In 2010, they formed a co-op with nine other fishing families in the district, named Ugashik Bay Salmon LLC. They wanted to secure a market and hopefully improve their price per pound of fish.
Ugashik Bay Salmon then entered into a joint venture with Seattle-based seafood processors to form Cape Greig LLC, purchasing a 182-foot floating processor and naming it the Cape Greig. The ship is a floating grocery store, and it brings fuel to camp. It also provides the fishermen with ice to maintain the quality of fish. Instead of having to sell them in the canning market, the fish can now be sold as fillets.
“We are paid more as a result,” Roger said. “Sometimes the fish had been transported hundreds of miles before being processed. Now it’s processed right on the ship straight from the icy waters of the Bering Sea.”
“We are working with like-minded people as far as quality goes,” Sue said.
The Pietrons have boat service right up to where they fish, unloading ice for them to ice their new catch immediately, and taking what has been caught directly to the Cape Grieg for processing.
The Whole Food Co-op in Long Prairie is one of the first co-ops the Pietrons began selling their fish to in the early 2000s, in addition to co-ops in the Minneapolis area. Their salmon and other products can be found in River Falls and Hudson, Wis., in Iowa, and at a number of other locations around Minnesota including the Good Earth Co-op in St. Cloud.
“It’s brought to Seattle by ship and trucked to the area,” Roger said. “Our smoked salmon cream cheese spread is sold in Lund’s and Byerly’s stores.”
The cream cheese is hormone-free and antibiotic-free. “We’ve always been interested in natural food products,” she aid.
The Pietrons used to make all the product deliveries themselves, but now work with three distributors in the Metro area.
Once salmon season has finished and the Pietrons return to Minnesota for the winter, they take three to four weeks to harvest wild rice by hand.
“We’ve done this as a family for the last 15 years,” said Roger, “and I’ve been doing it for about 40 years.”
They harvest in many locations between Cushing and Walker and in an area about 50 miles either side of that line. The rice is packaged as “Pietron Family Wild Rice” and can be found at Thielen Meats in Little Falls and at the co-op in Long Prairie.

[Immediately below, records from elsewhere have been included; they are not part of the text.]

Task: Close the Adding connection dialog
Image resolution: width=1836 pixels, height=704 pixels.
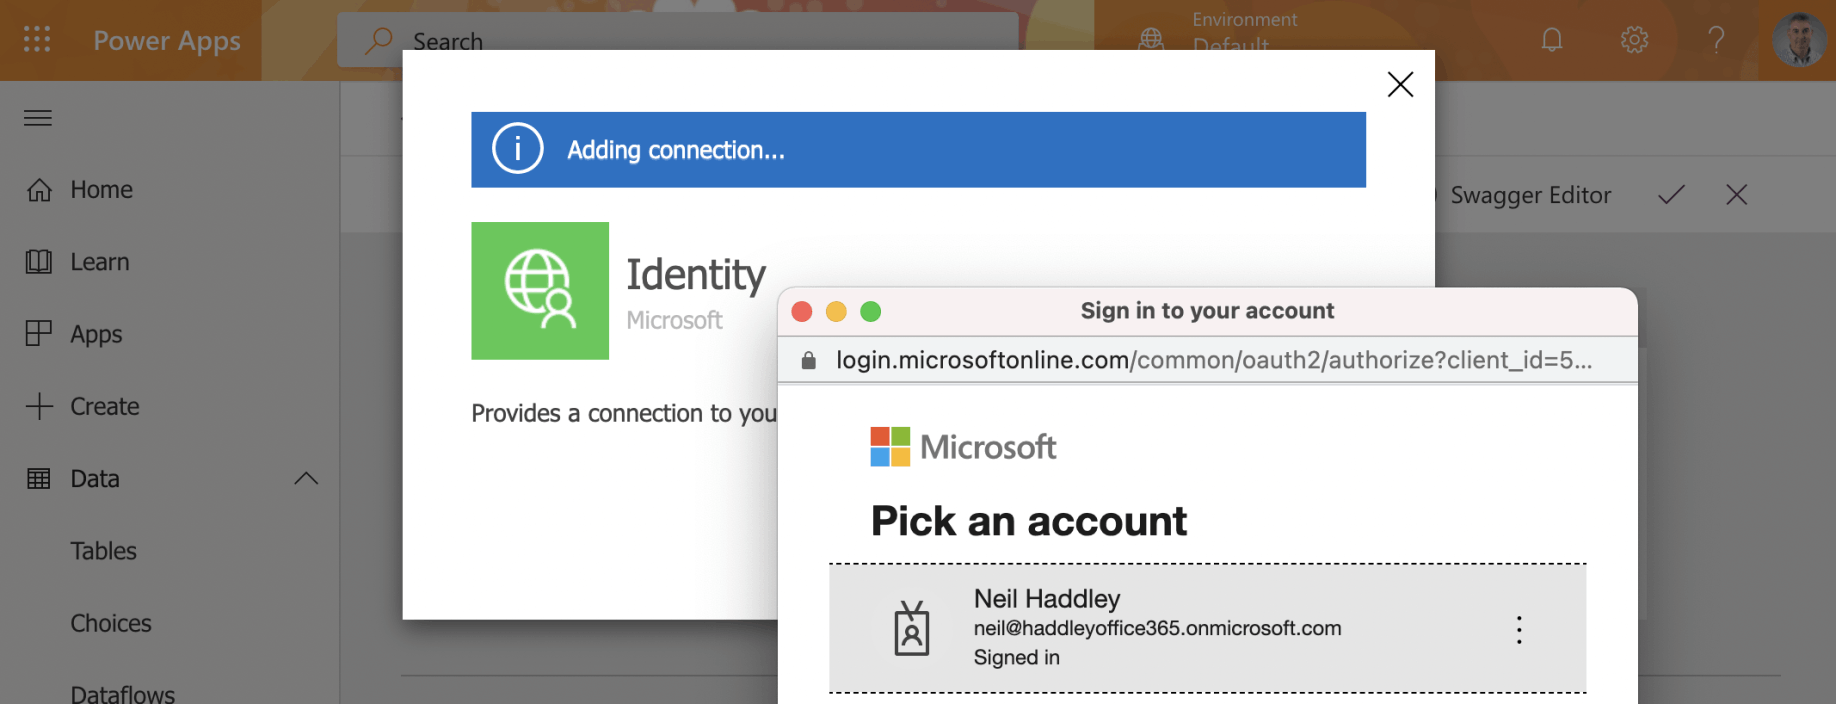Action: 1400,84
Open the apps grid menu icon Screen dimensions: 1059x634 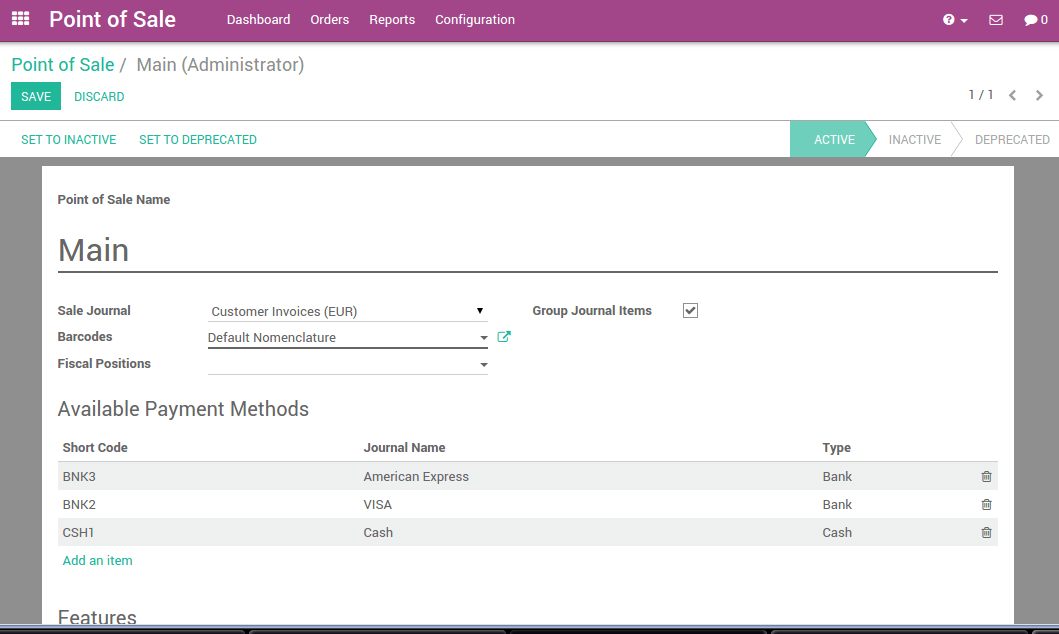[20, 19]
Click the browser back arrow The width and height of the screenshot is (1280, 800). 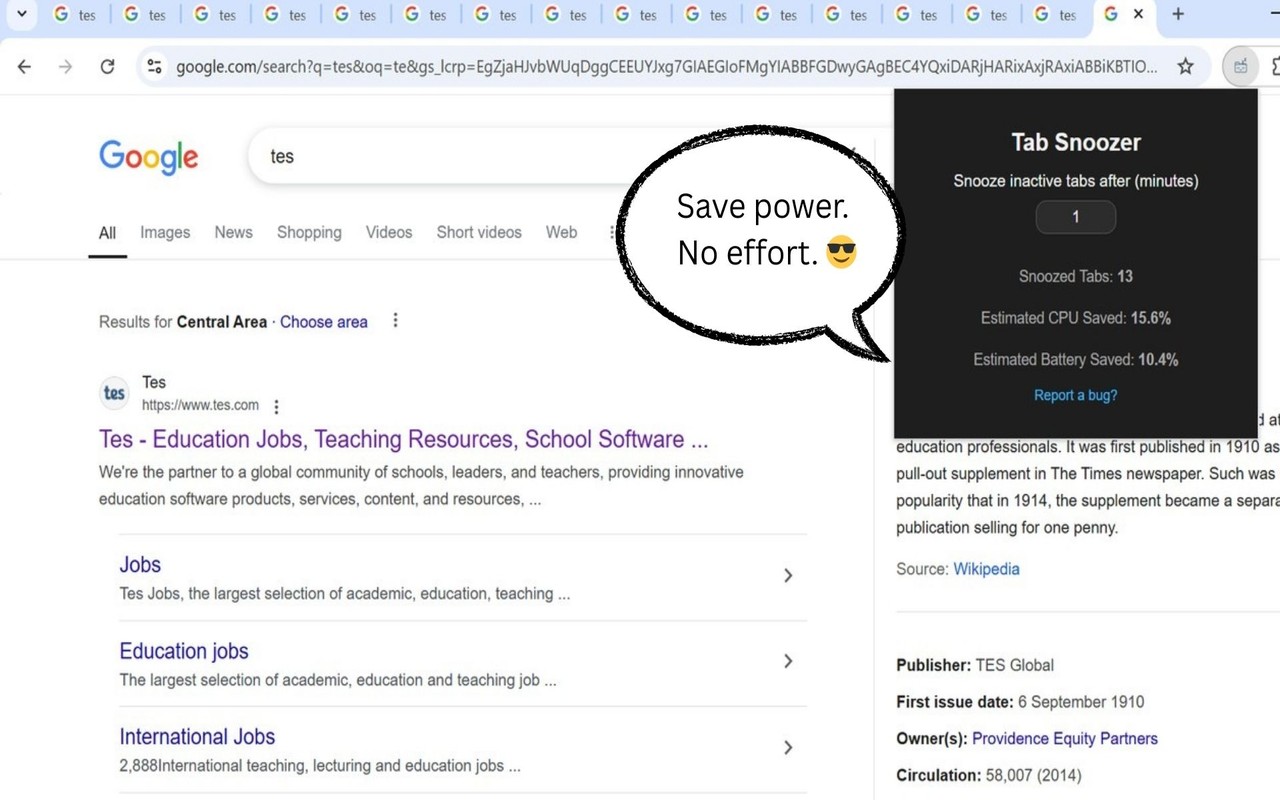(x=25, y=67)
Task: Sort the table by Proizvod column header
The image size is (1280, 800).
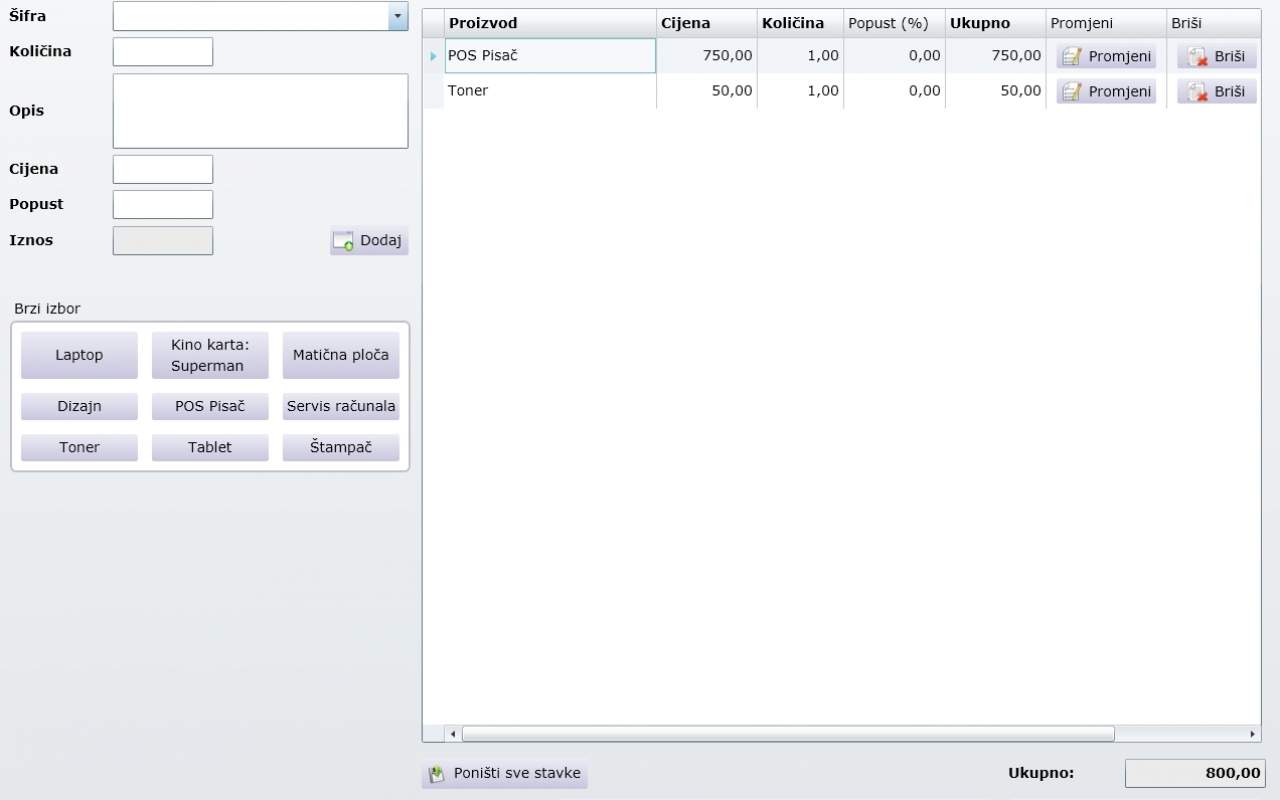Action: (x=550, y=23)
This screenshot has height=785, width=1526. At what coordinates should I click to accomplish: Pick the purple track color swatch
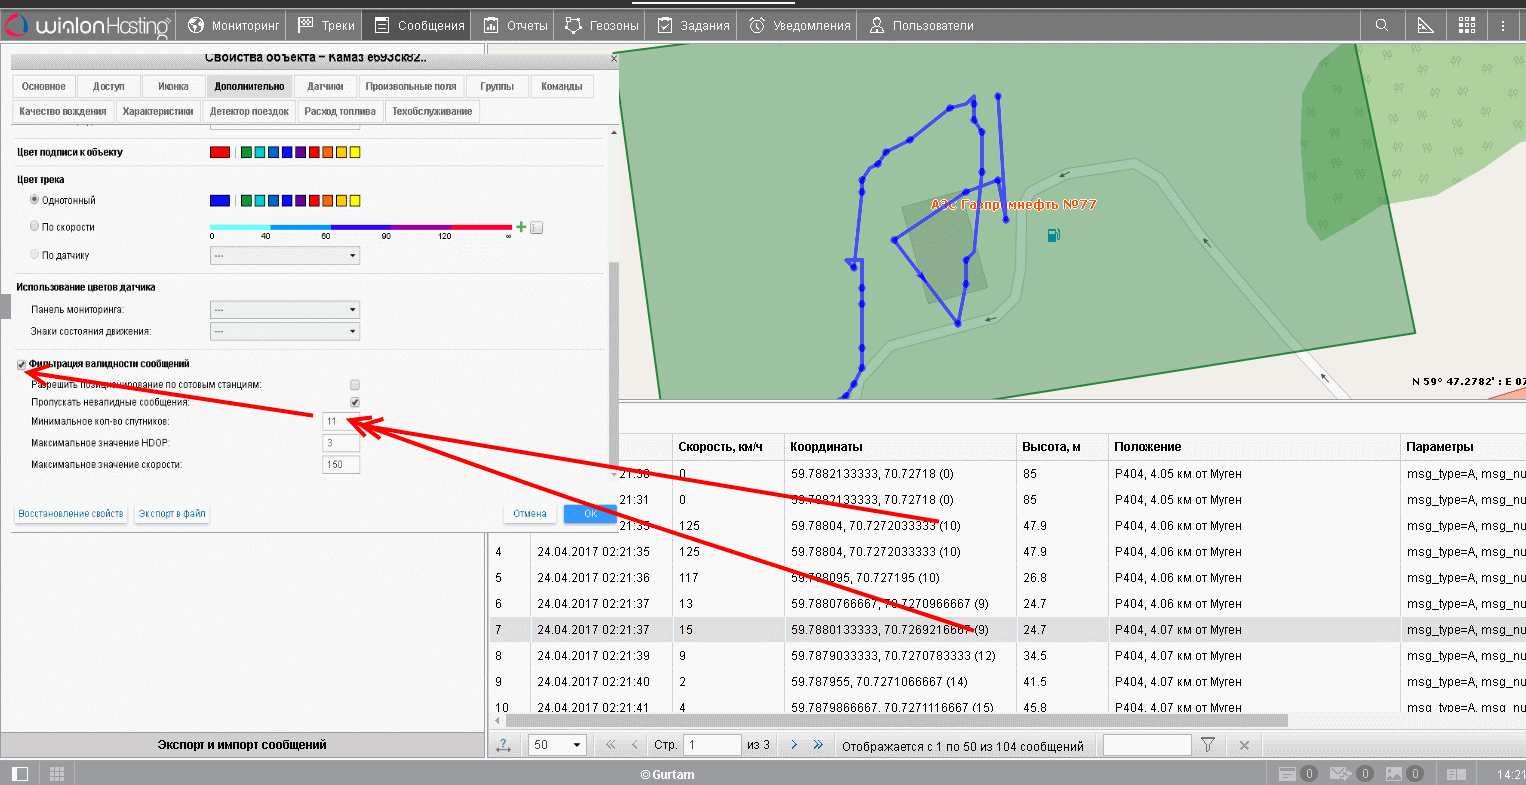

The Pietrons are pleased to provide products locally that customers know where they came from and how it got to their door.
Their unique way of life has been a positive influence for the Pietron family.
“We’ve developed lifelong friends in the crew members who work with us year after year and in relationships with neighbors,” Roger said.
“The most important thing for me has been family time, having the boys out there,” said Sue. “Hopefully the grandkids will come too. It is nice working as a family, traveling — to get away and do something different.”